* [The task] Find the line that contains "Task: Select the Polar tab"; please output it and each line after it, exactly as shown, up to the end of the entries below, skipping pictures.

(Extracted records)
BEGIN
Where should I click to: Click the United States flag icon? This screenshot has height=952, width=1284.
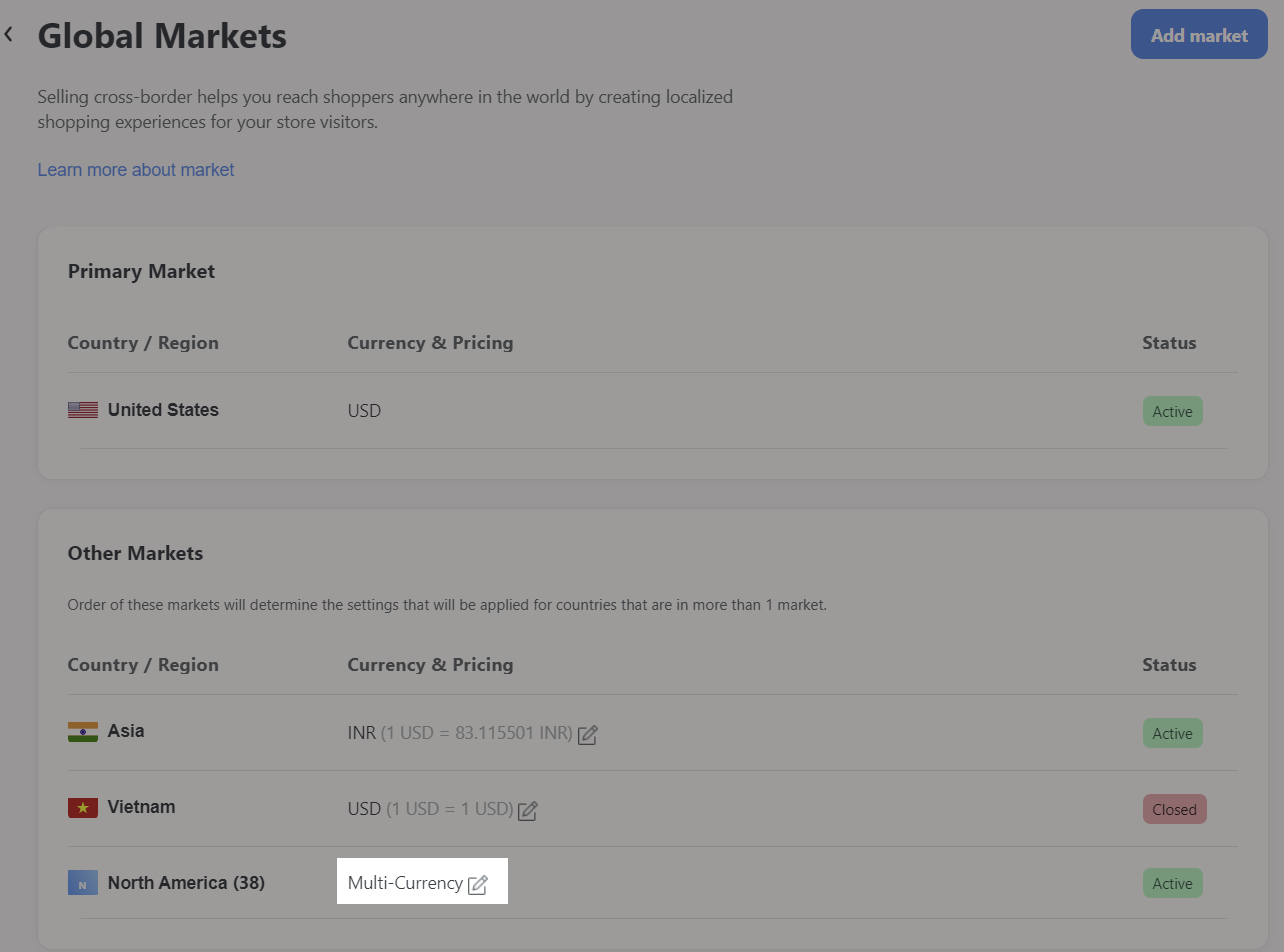point(83,410)

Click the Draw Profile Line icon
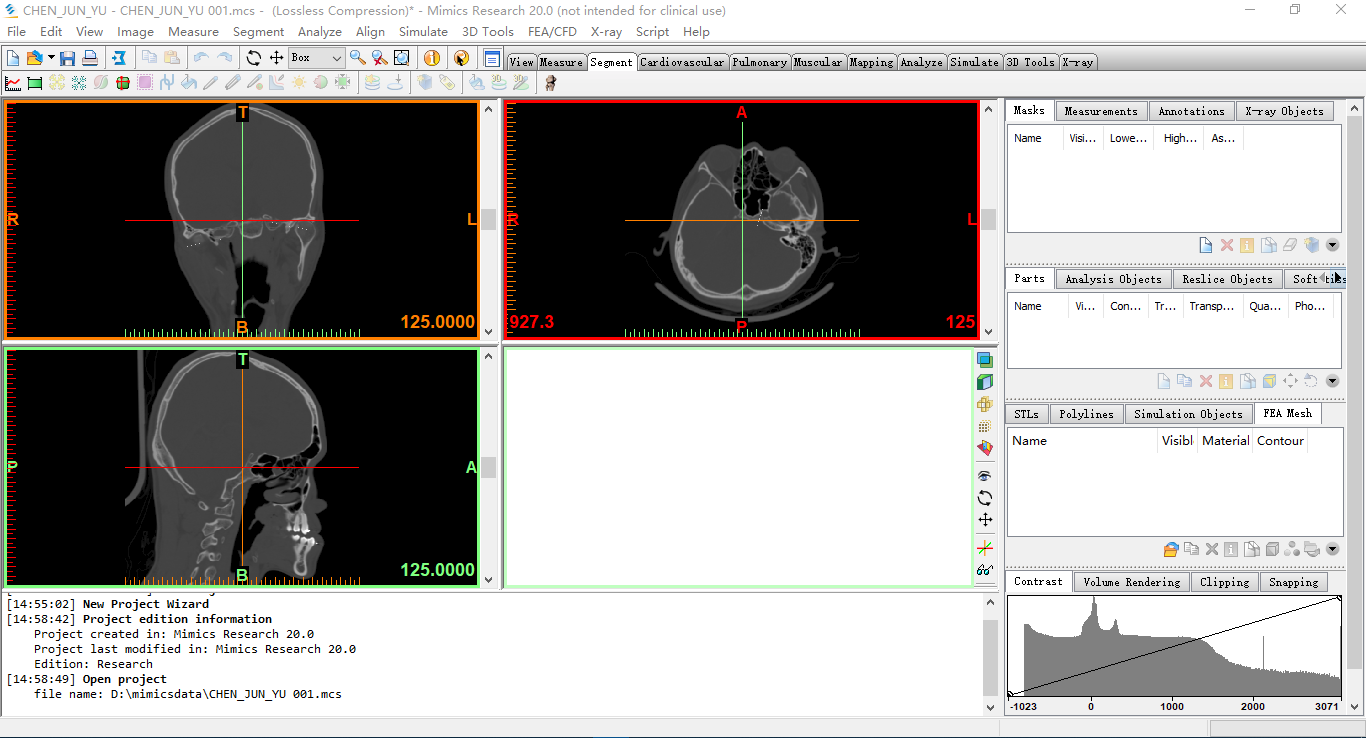pos(13,83)
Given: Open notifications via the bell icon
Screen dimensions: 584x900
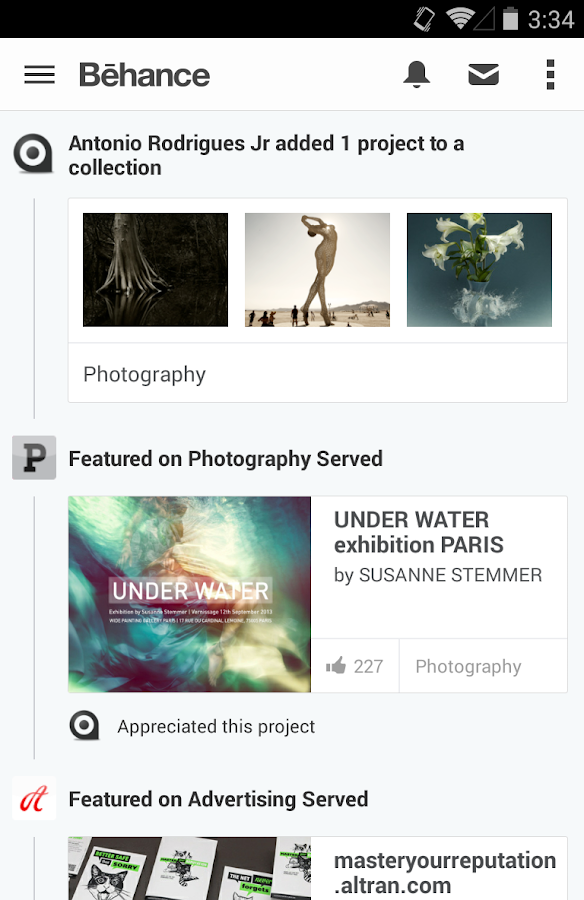Looking at the screenshot, I should pos(417,73).
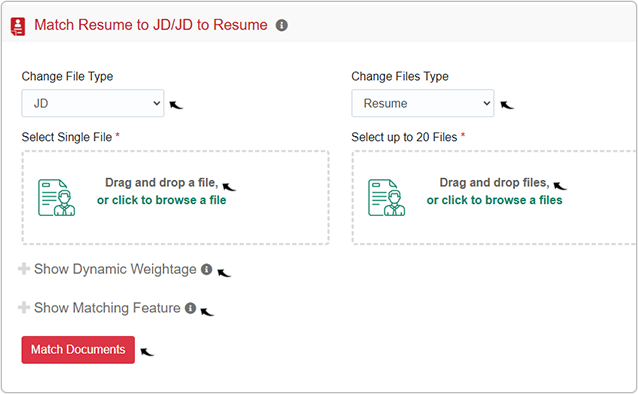
Task: Click the 'Drag and drop a file,' text
Action: 162,183
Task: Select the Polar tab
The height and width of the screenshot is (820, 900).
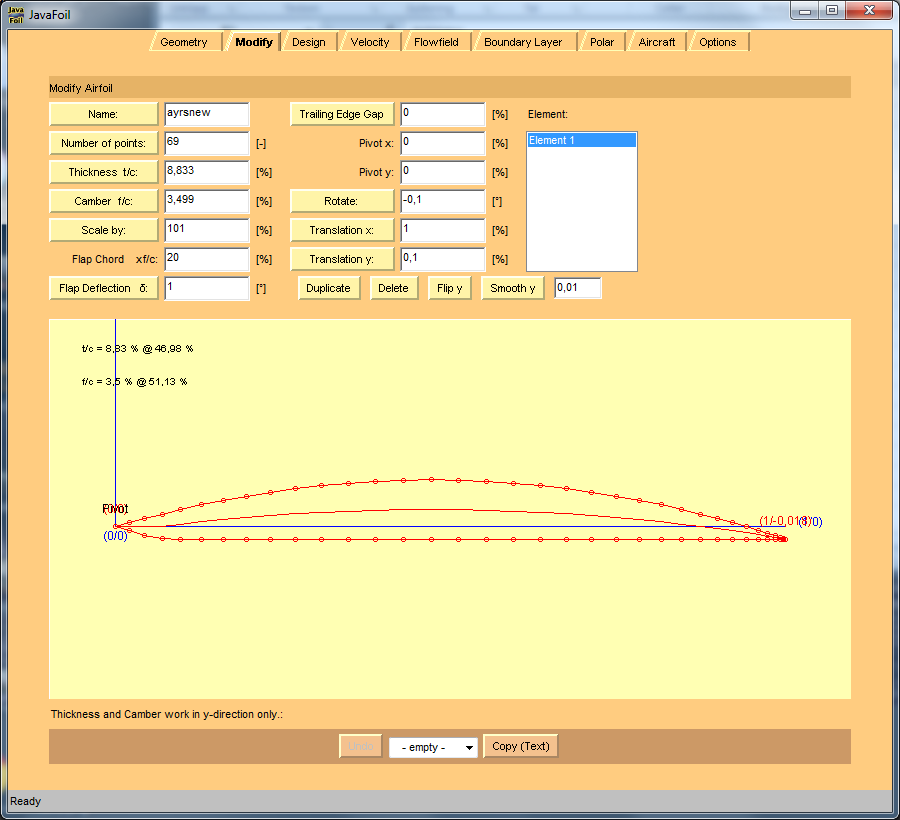Action: pyautogui.click(x=602, y=42)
END
* [Solved problem]
Task: Select the Polar tab
The height and width of the screenshot is (820, 900).
Action: pyautogui.click(x=602, y=42)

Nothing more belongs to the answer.